MUTUAL FUND investors who follow business stories in the media must be a worried lot nowadays. Almost every day, there’s something about the sorry state that the mutual fund business is in India. No less an authority than the Prime Minister of India has recently stated that reviving the mutual funds industry (along with insurance) is one of the five immediate focus areas that he has identified
after taking charge of the finance minister. In the days since, there has been a spate of talk about the various measures that the government may ask SEBI to take in order to revive mutual funds.
However, as an investor, you should completely ignore all this. This has no relevance at all to the funds you invest in, how you choose them and how much money they will make for you. The problems that are being talked about in the media are of concern to the Prime Minister because reduced inflows into mutual funds and insurance mean less investible funds in the capital markets; they are of concern to fund companies’ managements and distributors because they have less money with which to expand their business but they have are of no concern to you as an investor in mutual funds.

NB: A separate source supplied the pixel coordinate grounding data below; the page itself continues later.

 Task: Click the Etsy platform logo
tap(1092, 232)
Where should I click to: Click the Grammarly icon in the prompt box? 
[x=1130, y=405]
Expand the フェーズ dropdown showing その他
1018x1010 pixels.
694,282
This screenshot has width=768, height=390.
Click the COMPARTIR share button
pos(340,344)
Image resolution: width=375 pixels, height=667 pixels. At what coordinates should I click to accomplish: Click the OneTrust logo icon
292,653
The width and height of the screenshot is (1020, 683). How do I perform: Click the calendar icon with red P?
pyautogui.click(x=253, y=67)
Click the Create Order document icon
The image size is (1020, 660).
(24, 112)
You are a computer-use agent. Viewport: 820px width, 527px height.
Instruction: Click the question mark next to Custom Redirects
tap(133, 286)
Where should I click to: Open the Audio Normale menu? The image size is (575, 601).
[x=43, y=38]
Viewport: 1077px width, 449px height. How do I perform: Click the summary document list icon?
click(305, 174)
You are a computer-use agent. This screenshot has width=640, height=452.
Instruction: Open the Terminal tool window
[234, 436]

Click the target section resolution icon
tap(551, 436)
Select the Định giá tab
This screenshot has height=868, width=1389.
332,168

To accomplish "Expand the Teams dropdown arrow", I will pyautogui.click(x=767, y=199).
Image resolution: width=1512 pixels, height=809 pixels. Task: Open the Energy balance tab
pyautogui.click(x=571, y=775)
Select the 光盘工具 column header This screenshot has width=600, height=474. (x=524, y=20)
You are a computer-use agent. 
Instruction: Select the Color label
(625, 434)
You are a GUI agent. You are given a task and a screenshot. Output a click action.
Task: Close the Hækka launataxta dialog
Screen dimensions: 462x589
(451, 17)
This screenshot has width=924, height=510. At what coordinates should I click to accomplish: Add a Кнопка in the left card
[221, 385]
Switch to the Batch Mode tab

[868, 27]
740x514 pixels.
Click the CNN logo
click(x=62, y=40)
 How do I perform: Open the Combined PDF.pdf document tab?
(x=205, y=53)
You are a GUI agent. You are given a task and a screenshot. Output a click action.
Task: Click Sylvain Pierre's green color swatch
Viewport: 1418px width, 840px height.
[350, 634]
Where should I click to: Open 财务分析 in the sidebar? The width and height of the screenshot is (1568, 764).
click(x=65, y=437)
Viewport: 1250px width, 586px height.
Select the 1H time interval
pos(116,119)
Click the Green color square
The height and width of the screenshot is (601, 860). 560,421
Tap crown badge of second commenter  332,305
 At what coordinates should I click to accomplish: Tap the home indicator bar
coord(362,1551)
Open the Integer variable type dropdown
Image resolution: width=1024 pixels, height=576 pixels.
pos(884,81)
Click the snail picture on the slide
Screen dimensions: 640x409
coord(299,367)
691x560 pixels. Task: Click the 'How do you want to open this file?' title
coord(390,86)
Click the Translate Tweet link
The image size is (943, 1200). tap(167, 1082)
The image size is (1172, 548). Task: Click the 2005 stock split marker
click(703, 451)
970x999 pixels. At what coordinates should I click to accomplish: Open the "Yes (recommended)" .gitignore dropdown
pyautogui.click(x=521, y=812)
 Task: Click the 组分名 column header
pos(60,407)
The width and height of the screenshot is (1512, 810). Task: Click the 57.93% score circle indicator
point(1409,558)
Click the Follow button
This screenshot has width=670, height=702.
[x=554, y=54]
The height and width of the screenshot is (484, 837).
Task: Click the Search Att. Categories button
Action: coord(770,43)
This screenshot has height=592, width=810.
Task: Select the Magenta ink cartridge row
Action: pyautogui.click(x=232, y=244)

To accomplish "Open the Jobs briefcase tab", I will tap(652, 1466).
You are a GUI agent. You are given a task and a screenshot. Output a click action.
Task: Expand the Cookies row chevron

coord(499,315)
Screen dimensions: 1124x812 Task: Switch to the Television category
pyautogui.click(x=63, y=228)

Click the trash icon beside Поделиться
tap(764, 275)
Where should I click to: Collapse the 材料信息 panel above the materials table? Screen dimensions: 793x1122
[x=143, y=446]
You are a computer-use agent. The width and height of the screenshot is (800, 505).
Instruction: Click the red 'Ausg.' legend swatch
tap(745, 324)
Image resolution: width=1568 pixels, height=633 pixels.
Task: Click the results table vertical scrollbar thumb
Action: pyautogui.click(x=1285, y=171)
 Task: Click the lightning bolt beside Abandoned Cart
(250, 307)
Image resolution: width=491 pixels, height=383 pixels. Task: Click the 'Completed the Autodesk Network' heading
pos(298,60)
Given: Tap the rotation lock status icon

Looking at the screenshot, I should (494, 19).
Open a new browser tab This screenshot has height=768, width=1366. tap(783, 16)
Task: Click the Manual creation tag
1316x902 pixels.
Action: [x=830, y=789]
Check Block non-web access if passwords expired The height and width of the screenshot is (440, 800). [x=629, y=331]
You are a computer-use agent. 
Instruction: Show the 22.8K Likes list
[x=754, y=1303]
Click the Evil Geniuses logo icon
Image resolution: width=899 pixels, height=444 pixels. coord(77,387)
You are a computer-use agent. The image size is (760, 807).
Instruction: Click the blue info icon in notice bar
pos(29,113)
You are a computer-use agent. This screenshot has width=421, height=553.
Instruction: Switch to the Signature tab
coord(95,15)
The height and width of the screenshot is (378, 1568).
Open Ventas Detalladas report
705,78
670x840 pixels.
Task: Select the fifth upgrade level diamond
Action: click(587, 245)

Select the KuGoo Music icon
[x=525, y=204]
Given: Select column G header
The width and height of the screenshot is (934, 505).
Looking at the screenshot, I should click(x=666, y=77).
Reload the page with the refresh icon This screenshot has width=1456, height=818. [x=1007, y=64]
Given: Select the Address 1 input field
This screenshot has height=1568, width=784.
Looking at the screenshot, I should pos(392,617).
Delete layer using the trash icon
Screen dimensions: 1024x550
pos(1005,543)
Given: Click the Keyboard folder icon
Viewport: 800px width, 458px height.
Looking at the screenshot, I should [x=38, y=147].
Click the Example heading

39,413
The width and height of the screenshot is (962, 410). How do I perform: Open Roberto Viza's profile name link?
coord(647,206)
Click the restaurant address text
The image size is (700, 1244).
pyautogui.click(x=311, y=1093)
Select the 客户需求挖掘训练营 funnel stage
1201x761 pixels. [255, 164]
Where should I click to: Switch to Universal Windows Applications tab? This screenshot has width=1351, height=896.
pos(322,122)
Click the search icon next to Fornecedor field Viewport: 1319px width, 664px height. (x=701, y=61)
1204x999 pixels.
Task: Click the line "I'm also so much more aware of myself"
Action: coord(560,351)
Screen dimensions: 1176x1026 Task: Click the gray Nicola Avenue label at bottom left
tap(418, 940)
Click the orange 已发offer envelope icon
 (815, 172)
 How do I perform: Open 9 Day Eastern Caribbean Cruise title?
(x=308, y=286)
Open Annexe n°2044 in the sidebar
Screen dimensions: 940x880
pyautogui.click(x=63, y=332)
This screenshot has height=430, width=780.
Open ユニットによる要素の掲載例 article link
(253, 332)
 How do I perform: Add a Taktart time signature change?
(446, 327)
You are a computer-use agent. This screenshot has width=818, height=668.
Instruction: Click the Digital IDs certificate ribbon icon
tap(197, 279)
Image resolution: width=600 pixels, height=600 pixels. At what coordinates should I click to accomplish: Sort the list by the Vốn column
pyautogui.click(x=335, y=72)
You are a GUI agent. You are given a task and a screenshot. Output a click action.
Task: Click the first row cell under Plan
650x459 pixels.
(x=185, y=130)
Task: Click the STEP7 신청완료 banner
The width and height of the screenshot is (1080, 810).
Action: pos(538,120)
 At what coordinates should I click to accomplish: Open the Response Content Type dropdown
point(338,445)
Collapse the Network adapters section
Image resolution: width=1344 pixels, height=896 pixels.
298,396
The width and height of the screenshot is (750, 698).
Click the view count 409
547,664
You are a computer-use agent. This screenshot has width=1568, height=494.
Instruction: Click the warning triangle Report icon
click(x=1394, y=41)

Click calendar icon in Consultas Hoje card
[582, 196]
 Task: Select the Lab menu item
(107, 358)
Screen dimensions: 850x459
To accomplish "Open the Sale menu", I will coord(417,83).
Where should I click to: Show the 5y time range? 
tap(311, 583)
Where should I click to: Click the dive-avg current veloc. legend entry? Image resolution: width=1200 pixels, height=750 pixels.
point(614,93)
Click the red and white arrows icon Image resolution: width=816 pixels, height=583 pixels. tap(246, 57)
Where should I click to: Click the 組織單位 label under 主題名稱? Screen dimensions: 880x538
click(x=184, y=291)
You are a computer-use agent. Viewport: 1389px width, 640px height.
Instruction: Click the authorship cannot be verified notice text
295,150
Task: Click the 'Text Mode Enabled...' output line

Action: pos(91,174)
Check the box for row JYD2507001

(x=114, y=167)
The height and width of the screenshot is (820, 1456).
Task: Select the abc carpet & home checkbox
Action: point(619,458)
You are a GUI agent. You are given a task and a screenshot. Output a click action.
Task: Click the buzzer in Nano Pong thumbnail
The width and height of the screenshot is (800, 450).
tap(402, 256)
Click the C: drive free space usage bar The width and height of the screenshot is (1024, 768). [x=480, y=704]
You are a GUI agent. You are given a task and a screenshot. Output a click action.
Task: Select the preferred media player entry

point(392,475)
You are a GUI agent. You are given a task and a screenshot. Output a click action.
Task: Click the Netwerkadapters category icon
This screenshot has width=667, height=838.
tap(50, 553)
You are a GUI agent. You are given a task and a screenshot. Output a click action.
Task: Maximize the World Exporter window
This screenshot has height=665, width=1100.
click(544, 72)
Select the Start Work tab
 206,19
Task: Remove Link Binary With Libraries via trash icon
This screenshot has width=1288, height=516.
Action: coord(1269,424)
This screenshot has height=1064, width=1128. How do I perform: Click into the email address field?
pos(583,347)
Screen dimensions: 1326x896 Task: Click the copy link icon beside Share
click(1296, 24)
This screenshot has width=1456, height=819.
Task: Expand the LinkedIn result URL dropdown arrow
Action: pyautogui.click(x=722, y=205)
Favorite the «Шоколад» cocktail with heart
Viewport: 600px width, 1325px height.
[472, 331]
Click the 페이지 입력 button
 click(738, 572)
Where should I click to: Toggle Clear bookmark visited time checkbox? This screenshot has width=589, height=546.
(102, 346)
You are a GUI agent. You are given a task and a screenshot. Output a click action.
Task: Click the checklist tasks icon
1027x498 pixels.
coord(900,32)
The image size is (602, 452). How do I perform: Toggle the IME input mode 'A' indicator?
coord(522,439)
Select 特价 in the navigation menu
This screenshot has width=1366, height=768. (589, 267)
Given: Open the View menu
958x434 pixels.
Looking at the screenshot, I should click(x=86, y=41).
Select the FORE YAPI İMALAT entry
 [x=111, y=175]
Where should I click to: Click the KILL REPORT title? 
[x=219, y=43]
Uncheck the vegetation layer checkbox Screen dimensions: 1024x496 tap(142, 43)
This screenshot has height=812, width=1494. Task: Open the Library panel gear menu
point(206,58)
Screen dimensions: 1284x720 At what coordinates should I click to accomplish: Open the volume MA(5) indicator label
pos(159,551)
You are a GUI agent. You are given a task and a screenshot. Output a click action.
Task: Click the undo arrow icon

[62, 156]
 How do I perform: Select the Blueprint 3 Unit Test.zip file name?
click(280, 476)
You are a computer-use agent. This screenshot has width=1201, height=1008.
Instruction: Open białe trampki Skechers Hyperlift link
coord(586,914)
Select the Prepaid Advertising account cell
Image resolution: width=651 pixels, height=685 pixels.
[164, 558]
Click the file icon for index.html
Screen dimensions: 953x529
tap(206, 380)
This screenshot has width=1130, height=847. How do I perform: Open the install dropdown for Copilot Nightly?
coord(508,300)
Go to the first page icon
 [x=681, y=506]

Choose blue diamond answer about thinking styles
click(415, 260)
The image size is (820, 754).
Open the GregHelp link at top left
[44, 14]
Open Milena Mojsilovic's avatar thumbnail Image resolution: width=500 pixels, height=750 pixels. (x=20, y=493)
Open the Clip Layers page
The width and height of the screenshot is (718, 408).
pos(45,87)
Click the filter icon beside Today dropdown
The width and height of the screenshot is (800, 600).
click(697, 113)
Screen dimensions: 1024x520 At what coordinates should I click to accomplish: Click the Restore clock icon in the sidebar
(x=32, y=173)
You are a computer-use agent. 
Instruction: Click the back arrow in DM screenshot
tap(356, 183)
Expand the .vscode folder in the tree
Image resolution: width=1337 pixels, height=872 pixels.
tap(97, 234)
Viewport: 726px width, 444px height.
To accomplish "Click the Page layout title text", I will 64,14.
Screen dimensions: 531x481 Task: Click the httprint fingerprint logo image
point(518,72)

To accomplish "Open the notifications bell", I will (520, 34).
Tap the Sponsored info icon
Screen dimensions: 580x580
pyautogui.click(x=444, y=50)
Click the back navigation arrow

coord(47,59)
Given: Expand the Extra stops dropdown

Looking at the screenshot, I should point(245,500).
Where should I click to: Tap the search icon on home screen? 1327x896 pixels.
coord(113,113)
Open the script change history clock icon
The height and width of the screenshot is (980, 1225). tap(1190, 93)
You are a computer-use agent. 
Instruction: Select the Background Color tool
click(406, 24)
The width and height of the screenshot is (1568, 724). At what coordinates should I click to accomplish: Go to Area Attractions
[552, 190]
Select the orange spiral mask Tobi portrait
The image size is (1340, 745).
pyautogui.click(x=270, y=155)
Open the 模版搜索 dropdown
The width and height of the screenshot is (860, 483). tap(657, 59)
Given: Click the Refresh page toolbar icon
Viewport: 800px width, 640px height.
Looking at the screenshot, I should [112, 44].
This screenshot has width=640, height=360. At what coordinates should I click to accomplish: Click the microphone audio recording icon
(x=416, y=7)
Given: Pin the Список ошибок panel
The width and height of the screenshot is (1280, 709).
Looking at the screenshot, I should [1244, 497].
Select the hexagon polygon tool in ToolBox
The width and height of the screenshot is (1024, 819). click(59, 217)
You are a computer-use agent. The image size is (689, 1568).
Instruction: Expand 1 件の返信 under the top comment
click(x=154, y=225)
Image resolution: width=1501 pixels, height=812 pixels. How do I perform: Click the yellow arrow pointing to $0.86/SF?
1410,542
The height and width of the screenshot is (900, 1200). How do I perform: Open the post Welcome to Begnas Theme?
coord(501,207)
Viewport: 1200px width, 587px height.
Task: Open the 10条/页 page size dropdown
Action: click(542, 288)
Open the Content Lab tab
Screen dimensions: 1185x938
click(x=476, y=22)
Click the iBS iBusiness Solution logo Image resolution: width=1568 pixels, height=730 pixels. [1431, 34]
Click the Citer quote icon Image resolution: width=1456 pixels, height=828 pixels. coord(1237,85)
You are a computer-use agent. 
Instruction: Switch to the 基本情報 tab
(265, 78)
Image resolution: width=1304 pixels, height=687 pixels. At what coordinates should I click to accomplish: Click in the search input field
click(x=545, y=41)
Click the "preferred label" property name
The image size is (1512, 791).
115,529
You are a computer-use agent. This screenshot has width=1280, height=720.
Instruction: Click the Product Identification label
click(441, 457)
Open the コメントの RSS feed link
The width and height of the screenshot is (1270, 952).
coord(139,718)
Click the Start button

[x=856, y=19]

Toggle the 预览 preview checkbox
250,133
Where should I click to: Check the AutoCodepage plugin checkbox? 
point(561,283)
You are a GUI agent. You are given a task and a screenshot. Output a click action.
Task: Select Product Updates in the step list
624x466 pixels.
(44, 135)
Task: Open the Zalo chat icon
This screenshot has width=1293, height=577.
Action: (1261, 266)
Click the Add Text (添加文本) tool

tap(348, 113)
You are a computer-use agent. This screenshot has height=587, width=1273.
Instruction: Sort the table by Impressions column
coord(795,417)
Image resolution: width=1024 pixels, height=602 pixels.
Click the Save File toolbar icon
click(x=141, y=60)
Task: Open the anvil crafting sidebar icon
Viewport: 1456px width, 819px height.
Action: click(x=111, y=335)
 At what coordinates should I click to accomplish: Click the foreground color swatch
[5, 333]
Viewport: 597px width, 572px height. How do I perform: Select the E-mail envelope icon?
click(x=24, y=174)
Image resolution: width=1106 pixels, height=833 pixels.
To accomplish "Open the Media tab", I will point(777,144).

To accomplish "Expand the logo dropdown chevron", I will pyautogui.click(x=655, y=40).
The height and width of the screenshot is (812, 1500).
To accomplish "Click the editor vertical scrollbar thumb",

From an investment perspective, mutual funds remain as attractive as ever. The sustained, long period during which stock prices have stayed moderate has been a great opportunity to invest regularly. Investments made during depressed phases of the equity markets are what enhance returns in the long run. Investors who continue with equity fund SIPs regardless of the noise around the mutual fund industry or the stock markets or indeed the general negative vibes around the economy are the ones who will reap the rewards eventually.